'''
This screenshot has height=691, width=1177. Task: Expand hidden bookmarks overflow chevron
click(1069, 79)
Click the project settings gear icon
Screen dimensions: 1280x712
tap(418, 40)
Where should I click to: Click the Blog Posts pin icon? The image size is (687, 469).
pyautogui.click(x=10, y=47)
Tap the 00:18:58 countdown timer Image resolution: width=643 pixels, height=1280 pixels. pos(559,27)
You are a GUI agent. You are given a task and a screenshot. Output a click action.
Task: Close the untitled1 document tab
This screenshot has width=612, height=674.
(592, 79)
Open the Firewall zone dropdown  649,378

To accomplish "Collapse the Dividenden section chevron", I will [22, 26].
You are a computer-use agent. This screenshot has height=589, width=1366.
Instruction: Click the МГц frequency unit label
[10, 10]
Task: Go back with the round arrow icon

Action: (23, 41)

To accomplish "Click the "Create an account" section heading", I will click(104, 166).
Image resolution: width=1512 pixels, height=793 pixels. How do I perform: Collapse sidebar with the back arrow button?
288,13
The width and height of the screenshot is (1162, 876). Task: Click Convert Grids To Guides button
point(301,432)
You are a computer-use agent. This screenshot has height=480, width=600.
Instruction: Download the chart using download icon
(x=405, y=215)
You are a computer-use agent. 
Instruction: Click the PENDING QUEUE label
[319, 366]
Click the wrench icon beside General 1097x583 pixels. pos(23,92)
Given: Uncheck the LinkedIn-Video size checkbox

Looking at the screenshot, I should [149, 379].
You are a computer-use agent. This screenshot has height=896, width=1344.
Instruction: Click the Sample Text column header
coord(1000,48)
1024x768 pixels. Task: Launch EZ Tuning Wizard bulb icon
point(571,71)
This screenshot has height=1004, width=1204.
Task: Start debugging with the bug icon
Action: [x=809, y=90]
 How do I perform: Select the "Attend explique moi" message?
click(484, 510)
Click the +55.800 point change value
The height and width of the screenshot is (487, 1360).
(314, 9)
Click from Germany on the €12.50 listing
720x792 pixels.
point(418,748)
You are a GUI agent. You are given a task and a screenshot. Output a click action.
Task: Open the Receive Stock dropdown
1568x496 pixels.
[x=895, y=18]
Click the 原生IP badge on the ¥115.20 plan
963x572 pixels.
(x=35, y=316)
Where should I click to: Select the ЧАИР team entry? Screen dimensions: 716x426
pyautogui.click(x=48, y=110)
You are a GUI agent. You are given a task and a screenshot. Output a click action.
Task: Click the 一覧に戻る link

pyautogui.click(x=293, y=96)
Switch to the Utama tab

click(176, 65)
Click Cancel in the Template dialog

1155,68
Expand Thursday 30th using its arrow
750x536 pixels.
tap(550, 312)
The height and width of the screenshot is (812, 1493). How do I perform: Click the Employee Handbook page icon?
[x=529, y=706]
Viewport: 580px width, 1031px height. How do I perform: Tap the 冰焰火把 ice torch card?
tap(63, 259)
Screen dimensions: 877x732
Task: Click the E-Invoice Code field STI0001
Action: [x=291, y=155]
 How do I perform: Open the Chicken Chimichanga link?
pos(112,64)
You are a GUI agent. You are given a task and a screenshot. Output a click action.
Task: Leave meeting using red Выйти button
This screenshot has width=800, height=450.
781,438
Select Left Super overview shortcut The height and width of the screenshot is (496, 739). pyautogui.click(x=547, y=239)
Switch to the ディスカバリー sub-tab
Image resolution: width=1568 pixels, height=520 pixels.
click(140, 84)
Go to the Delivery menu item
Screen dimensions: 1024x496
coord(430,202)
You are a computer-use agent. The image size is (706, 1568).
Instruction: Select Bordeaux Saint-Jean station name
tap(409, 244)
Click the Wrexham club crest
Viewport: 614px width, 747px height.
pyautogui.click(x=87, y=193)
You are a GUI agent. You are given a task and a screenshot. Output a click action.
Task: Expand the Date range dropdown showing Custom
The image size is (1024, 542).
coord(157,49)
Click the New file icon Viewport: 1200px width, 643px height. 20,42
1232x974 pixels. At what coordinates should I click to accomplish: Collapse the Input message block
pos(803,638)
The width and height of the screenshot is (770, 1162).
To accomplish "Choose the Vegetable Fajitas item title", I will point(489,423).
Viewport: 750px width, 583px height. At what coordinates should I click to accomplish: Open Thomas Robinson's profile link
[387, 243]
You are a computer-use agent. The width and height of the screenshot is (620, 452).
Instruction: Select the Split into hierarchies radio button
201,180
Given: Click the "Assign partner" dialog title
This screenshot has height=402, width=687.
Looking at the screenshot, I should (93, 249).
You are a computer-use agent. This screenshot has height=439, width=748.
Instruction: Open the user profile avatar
'''
> **HOW TO COMPLETE THIS TASK**: Say how many lines above hold the word "computer", giving only the count.

> **WRITTEN SOLUTION**: 7